Task brief:
The expected answer is the set of lines in the data below between the line holding "Expand the Help dropdown menu" and the line holding "This screenshot has height=876, width=548.", inclusive, written out exactly.
------ Entries supplied ------
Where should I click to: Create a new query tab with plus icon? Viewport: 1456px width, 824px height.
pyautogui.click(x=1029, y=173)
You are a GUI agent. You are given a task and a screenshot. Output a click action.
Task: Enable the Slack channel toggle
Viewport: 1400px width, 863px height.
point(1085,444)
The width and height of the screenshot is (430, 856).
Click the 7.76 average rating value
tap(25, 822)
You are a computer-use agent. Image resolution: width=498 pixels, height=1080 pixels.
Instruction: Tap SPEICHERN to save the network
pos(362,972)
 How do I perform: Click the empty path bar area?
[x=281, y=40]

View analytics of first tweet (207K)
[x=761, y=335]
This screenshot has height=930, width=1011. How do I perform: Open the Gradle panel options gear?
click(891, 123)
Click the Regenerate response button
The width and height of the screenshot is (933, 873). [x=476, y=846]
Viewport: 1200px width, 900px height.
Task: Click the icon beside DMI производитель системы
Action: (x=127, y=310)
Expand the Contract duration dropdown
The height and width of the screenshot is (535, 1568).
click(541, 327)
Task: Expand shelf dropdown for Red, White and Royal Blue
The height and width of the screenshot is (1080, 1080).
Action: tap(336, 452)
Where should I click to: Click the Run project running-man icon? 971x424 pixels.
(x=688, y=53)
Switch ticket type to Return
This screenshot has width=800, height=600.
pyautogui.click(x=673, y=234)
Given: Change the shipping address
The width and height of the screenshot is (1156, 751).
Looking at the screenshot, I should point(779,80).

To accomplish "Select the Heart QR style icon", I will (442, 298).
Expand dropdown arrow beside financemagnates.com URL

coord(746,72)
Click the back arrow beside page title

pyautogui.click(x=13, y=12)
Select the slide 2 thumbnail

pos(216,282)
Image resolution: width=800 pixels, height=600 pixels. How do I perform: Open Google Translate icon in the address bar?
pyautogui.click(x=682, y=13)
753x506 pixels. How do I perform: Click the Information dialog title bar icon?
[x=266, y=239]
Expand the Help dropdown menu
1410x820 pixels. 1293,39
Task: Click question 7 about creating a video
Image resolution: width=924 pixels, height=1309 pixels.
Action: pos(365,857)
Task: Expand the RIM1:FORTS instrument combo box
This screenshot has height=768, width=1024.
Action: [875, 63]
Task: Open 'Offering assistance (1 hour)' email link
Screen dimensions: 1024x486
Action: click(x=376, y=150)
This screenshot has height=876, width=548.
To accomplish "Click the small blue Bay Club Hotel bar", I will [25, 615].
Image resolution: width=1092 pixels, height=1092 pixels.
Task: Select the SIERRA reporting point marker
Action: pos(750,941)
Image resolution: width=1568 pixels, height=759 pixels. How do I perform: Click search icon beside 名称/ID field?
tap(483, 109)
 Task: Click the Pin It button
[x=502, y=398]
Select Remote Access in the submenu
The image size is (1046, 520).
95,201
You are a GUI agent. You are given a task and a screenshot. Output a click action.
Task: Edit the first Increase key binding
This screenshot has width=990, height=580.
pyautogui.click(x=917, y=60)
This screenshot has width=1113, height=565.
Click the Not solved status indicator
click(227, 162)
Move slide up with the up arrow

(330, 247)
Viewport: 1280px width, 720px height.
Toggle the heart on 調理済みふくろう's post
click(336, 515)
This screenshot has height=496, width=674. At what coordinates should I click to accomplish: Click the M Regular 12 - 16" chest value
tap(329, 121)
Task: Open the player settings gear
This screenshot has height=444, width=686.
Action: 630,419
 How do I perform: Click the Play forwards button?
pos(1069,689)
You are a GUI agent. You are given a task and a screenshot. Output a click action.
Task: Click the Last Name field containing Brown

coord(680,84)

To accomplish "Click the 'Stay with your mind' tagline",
------
Written response:
Expand the Help dropdown menu
1410x820 pixels. 1293,39
Task: Click question 7 about creating a video
Image resolution: width=924 pixels, height=1309 pixels.
Action: pos(365,857)
Task: Expand the RIM1:FORTS instrument combo box
This screenshot has height=768, width=1024.
Action: [875, 63]
Task: Open 'Offering assistance (1 hour)' email link
Screen dimensions: 1024x486
Action: click(x=376, y=150)
This screenshot has height=876, width=548.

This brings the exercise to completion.